-- Opening Marker --
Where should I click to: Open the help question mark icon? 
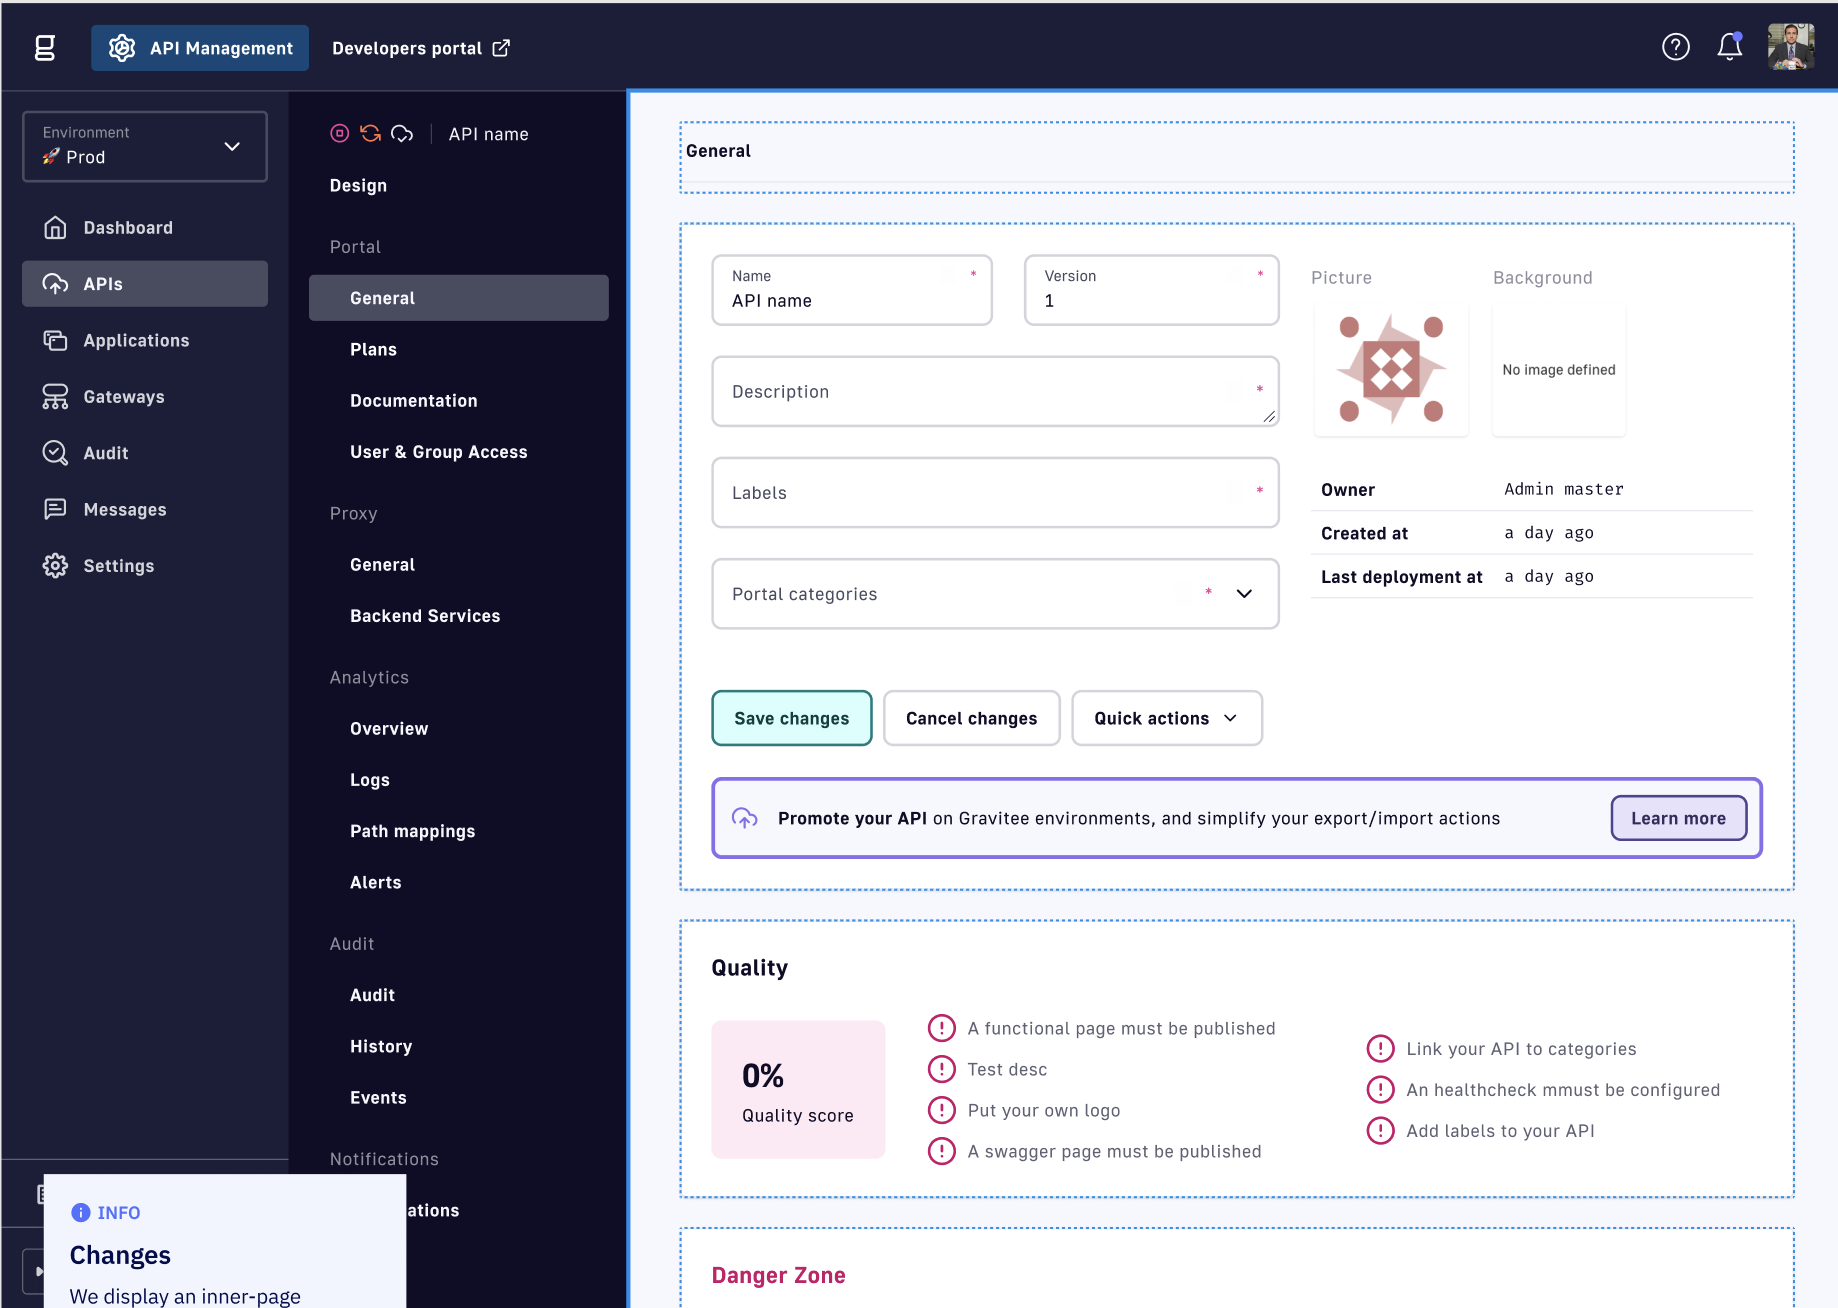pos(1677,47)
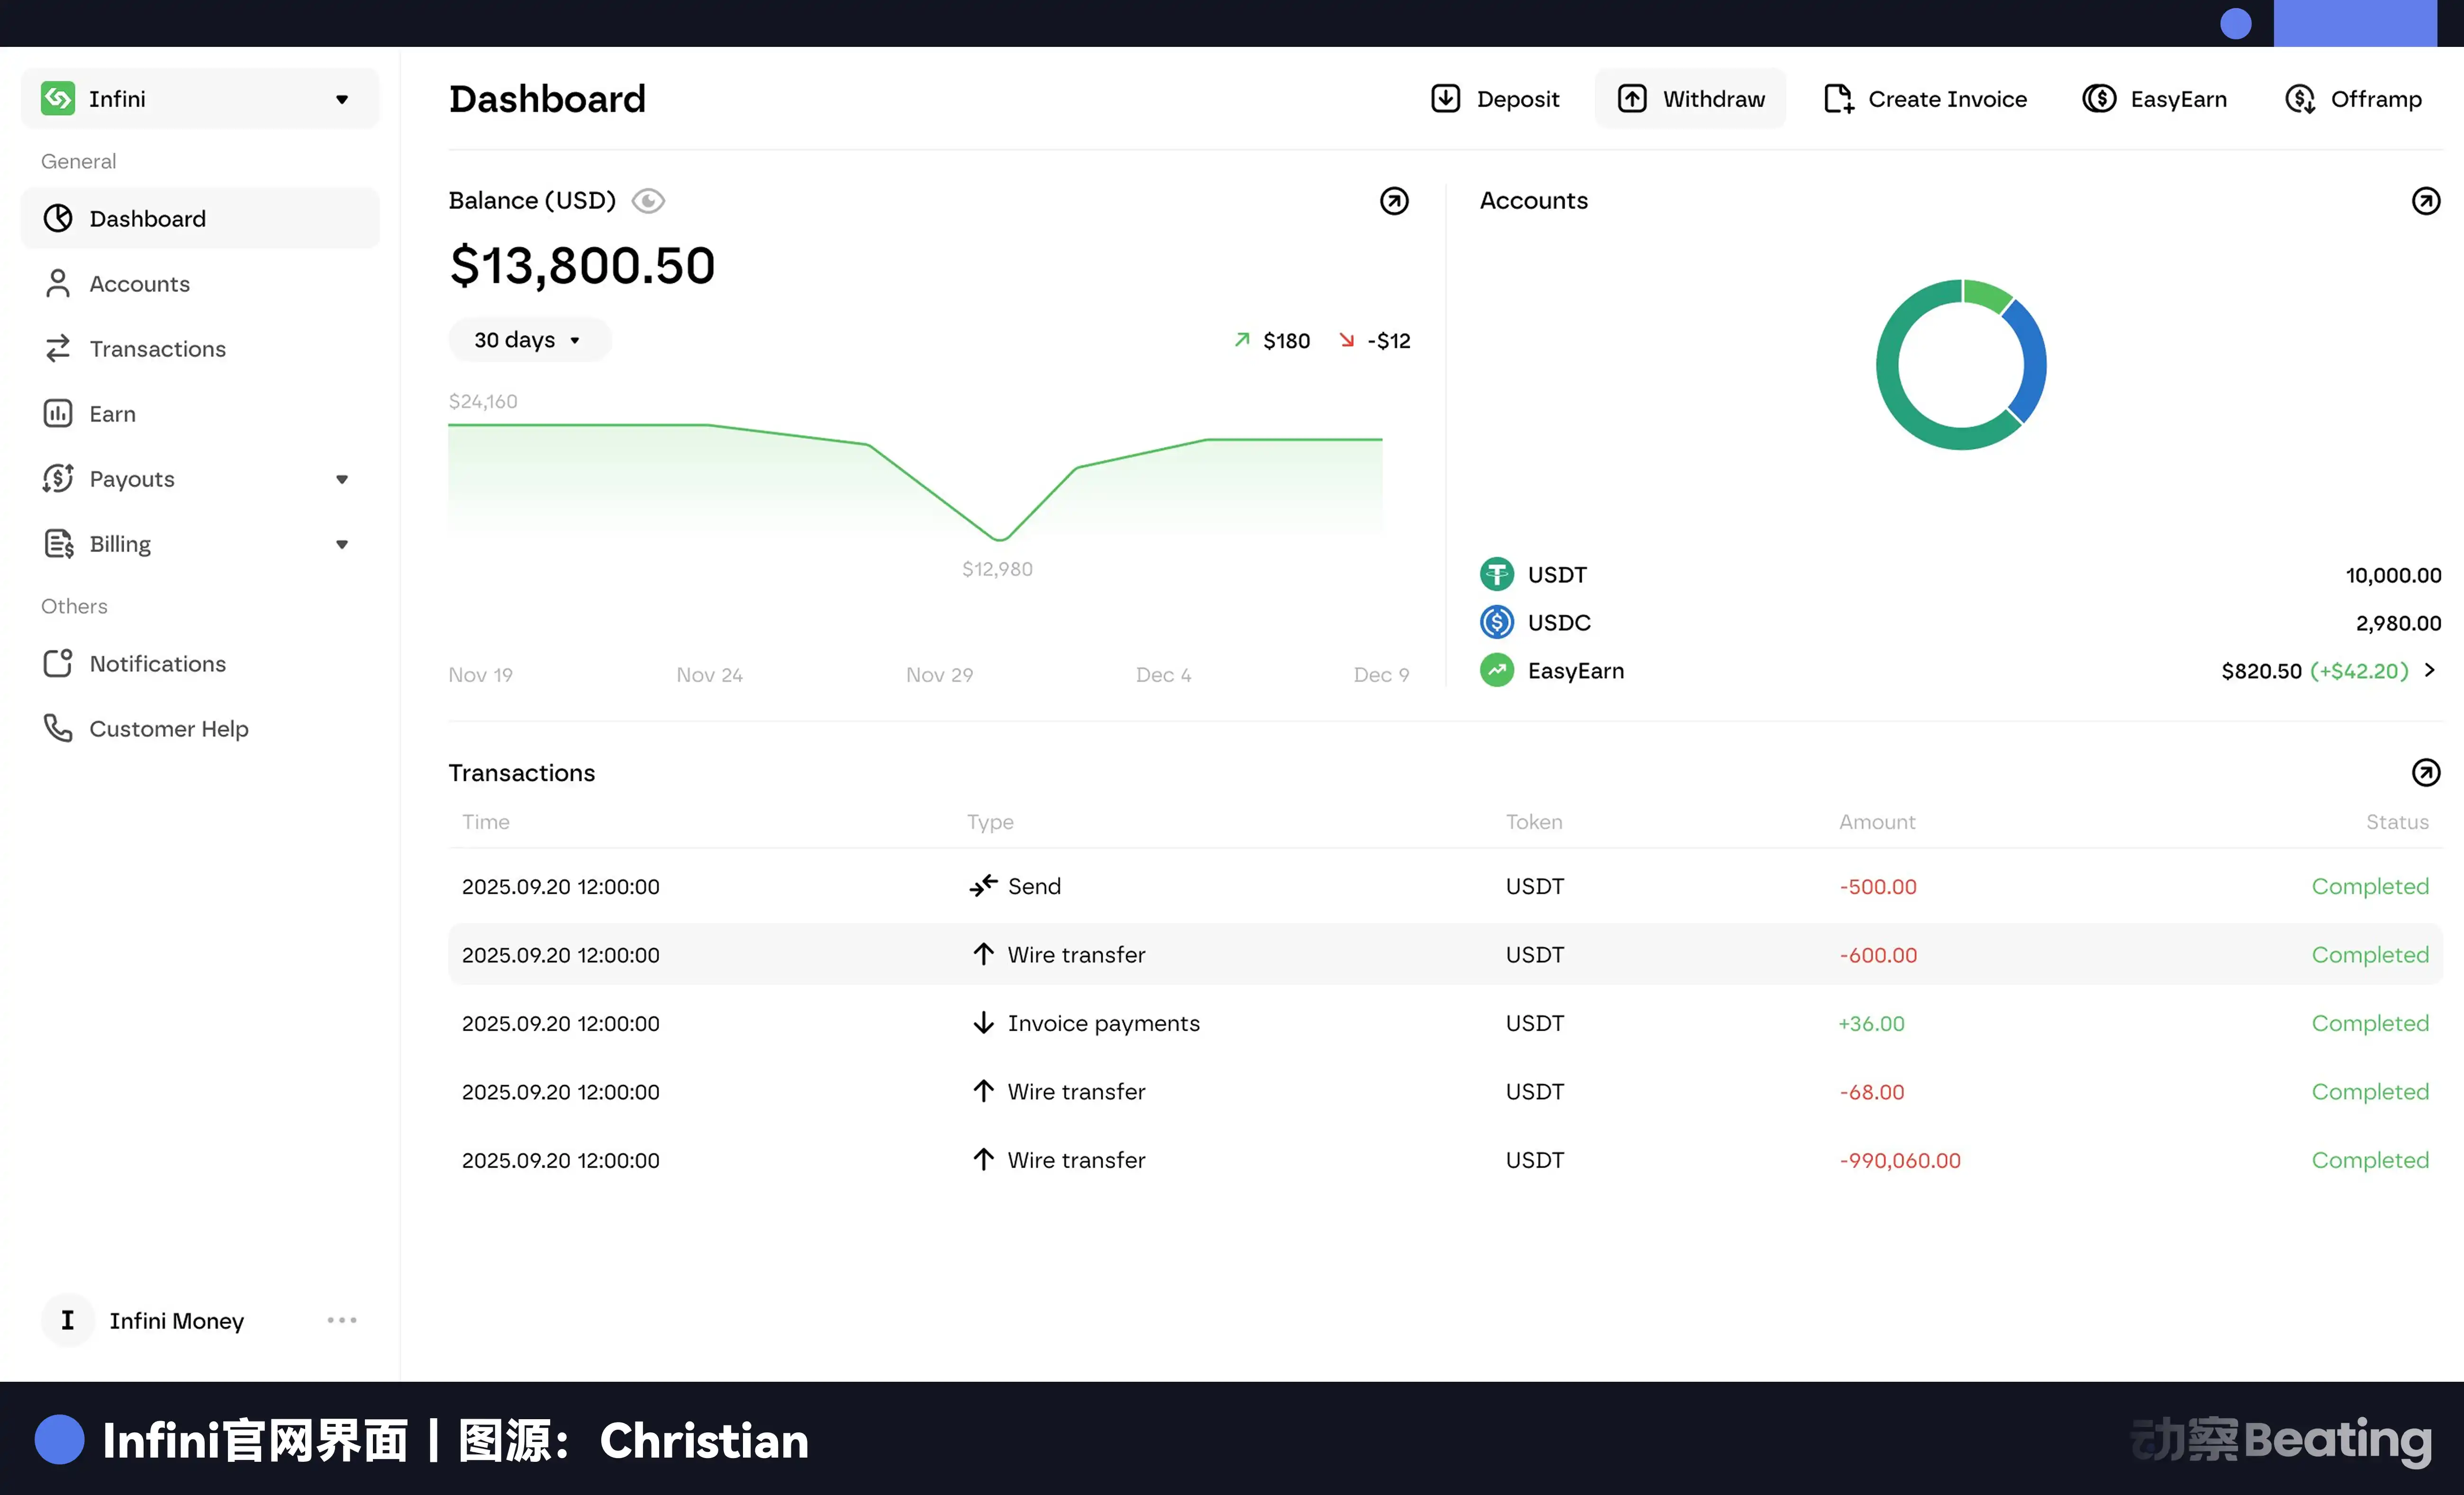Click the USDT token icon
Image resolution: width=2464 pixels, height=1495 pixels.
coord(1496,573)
-- Closing Marker --
Repeat the records above exactly. Pictures do not belong in the copy.

### Written response
Where should I click to: Open the help question mark icon? 
pos(1677,47)
Click the USDT token icon
Image resolution: width=2464 pixels, height=1495 pixels.
coord(1496,573)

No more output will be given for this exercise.